▶ _Task directions_
Give back exactly the line containing "Click the Logical ID sort arrow" and all that follow it in the data below, with the pictures left out.

┌────────

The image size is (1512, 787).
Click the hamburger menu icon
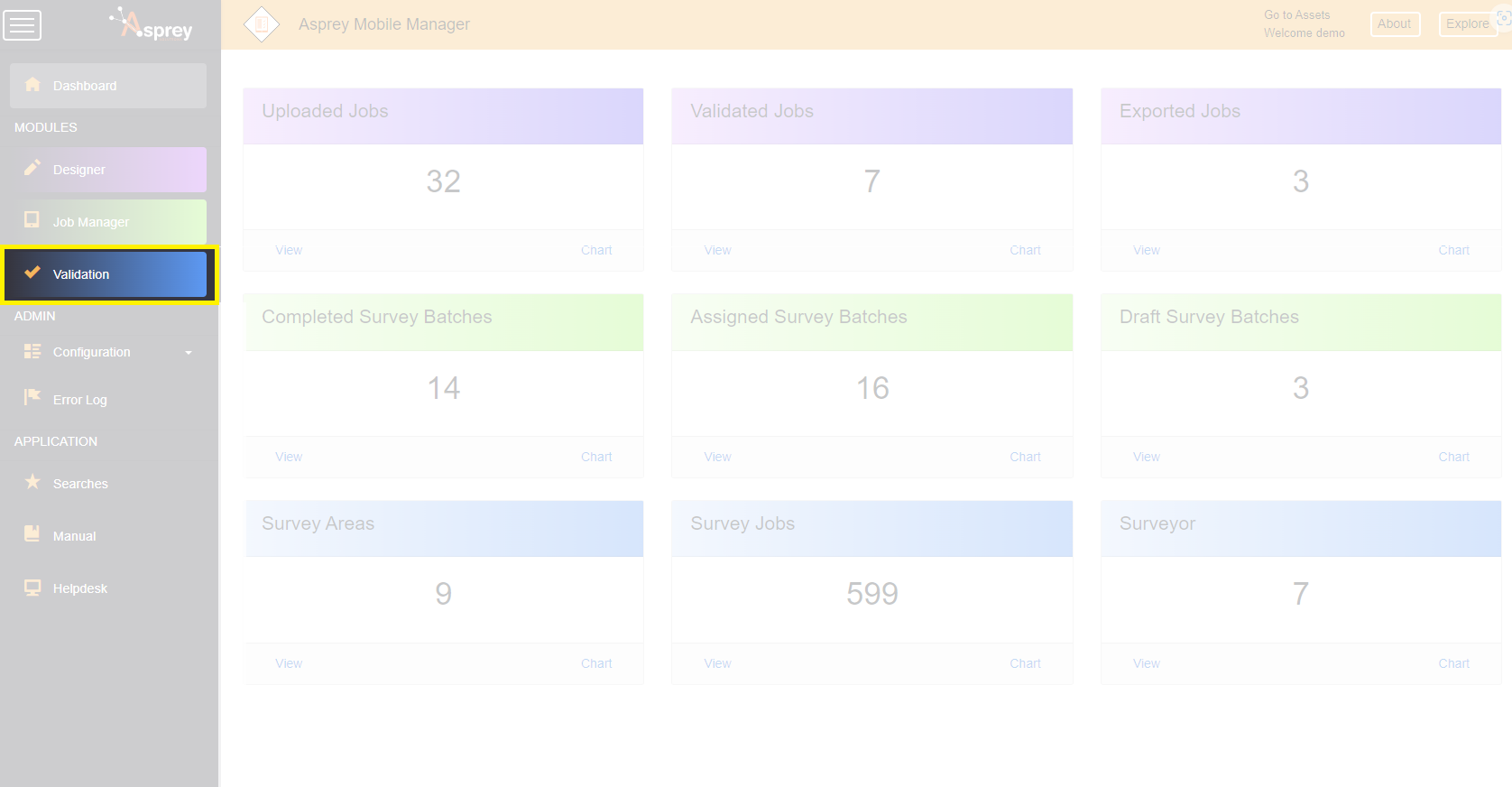(x=23, y=25)
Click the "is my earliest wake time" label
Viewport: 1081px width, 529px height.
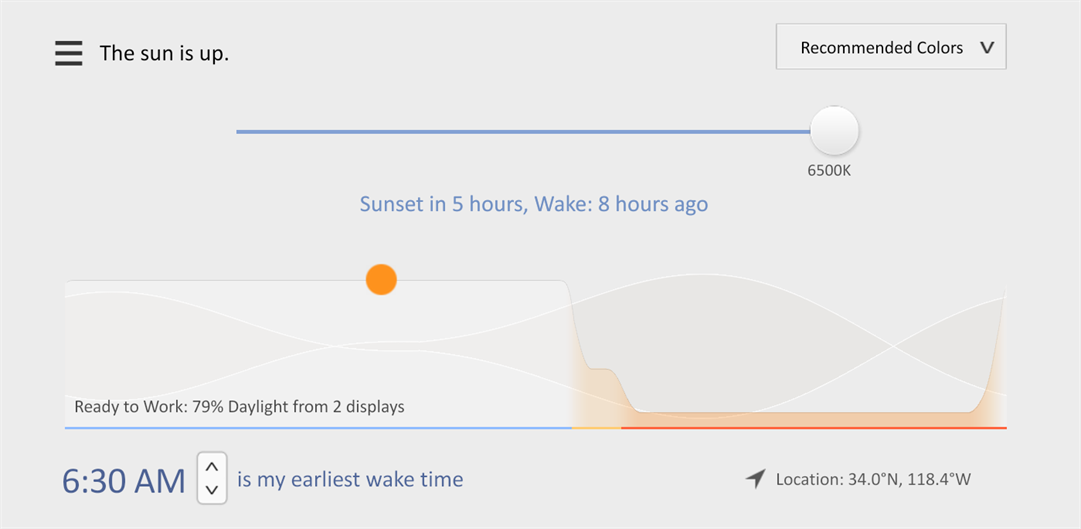point(350,480)
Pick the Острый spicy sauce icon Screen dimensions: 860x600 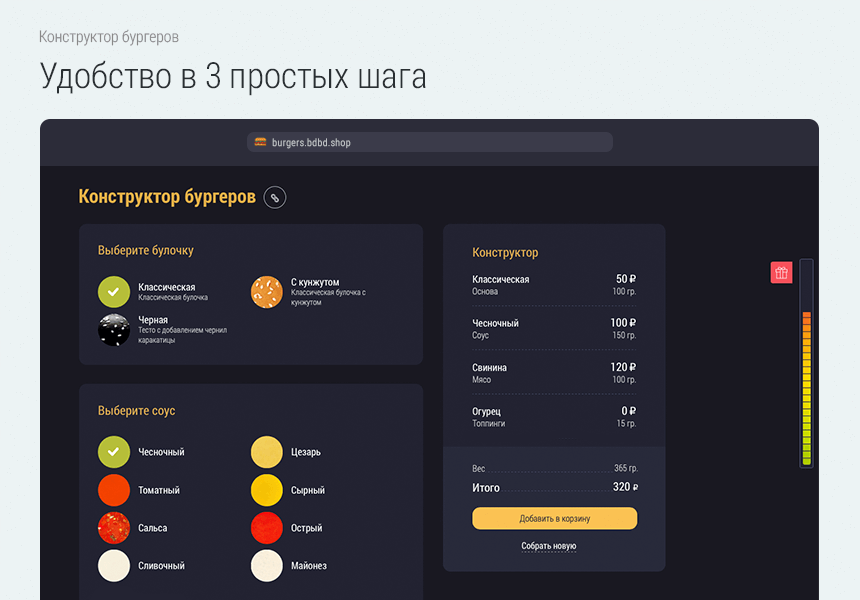coord(266,528)
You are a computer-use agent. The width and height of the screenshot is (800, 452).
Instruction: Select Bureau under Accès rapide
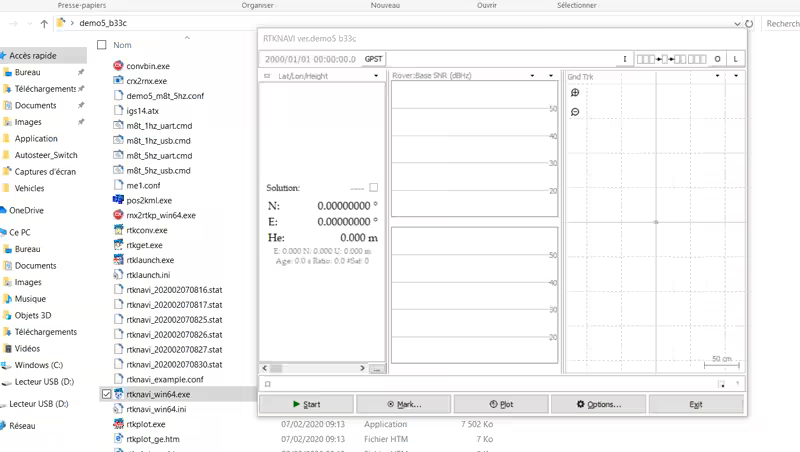28,72
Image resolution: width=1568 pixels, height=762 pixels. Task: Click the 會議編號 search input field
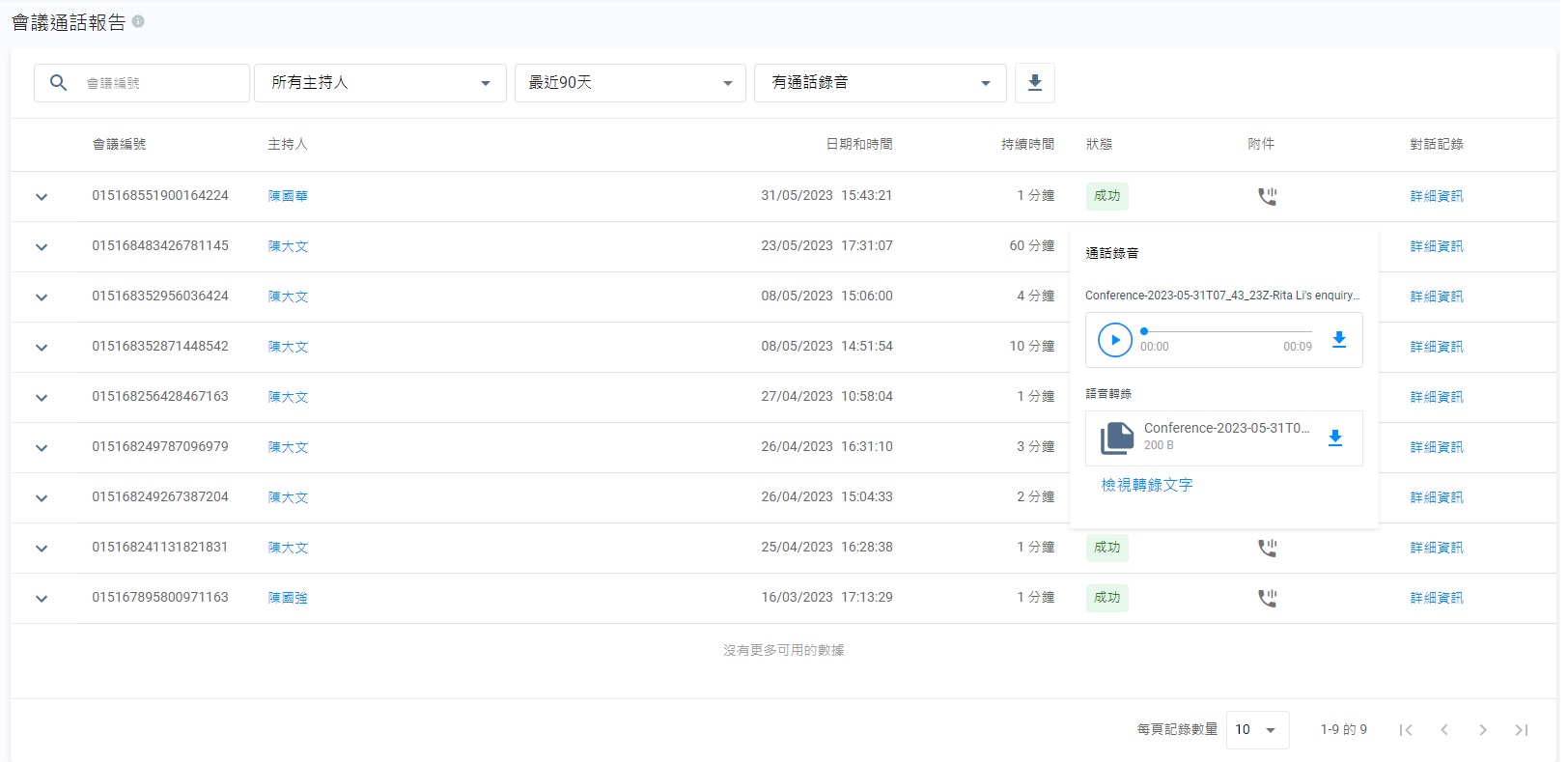pos(159,83)
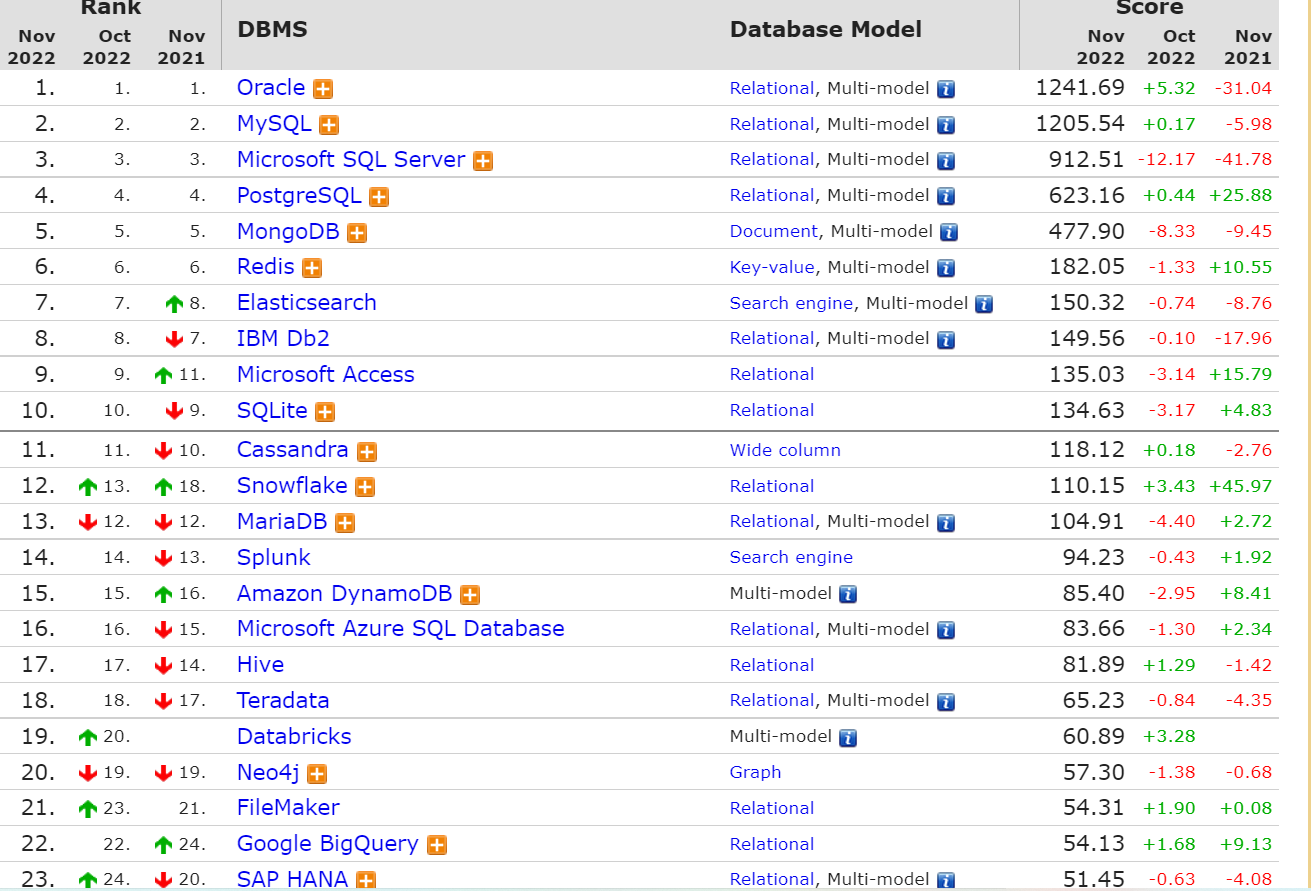Click the orange plus beside PostgreSQL

tap(379, 197)

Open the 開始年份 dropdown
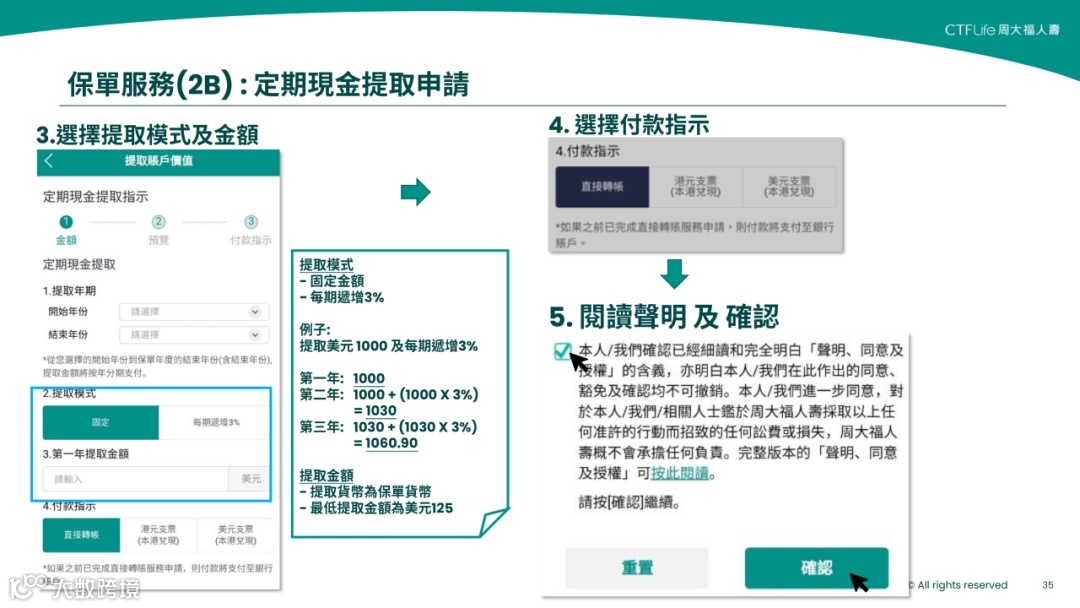coord(193,312)
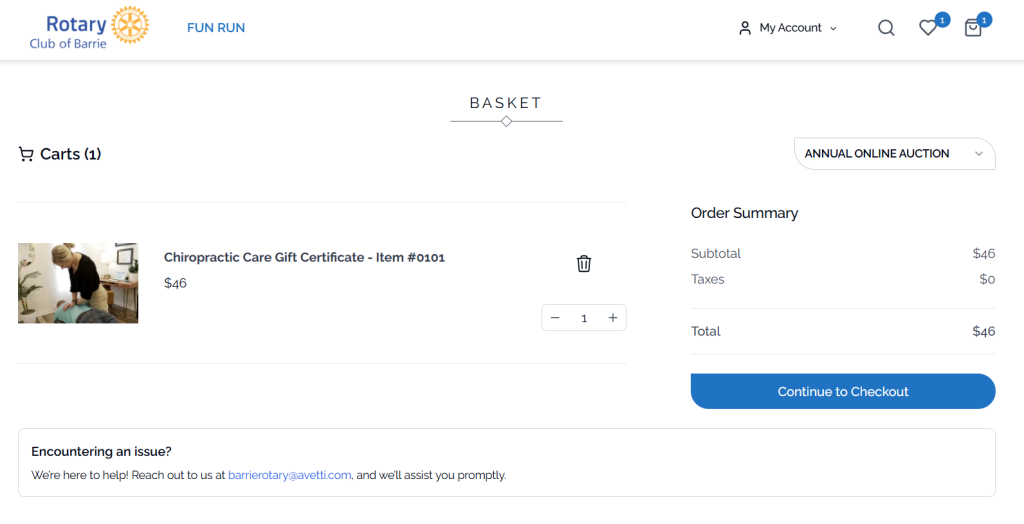
Task: Click Continue to Checkout button
Action: (x=842, y=391)
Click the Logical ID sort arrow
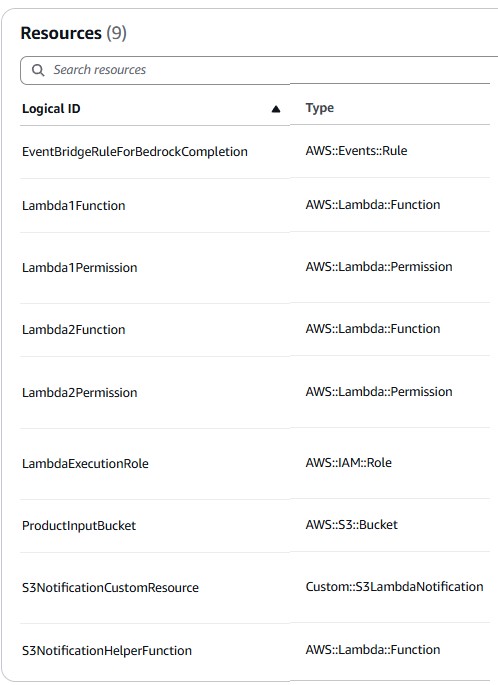This screenshot has width=498, height=685. pos(276,109)
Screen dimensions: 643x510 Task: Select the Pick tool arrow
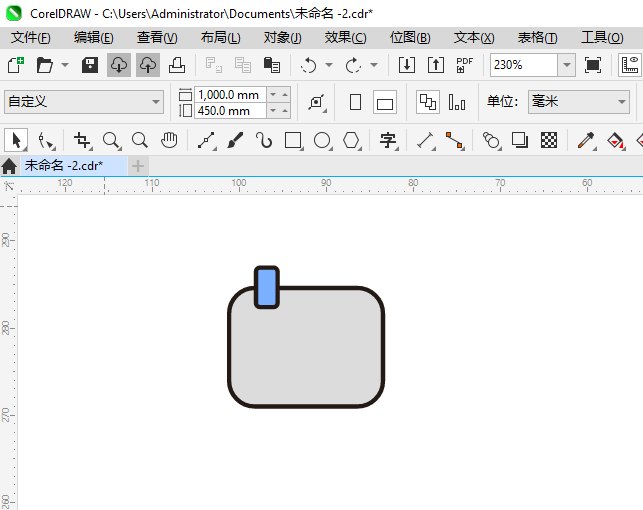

└────────

▶ _Answer section_
Click the Logical ID sort arrow
This screenshot has width=498, height=685. pos(276,109)
Screen dimensions: 643x510 Task: Select the Pick tool arrow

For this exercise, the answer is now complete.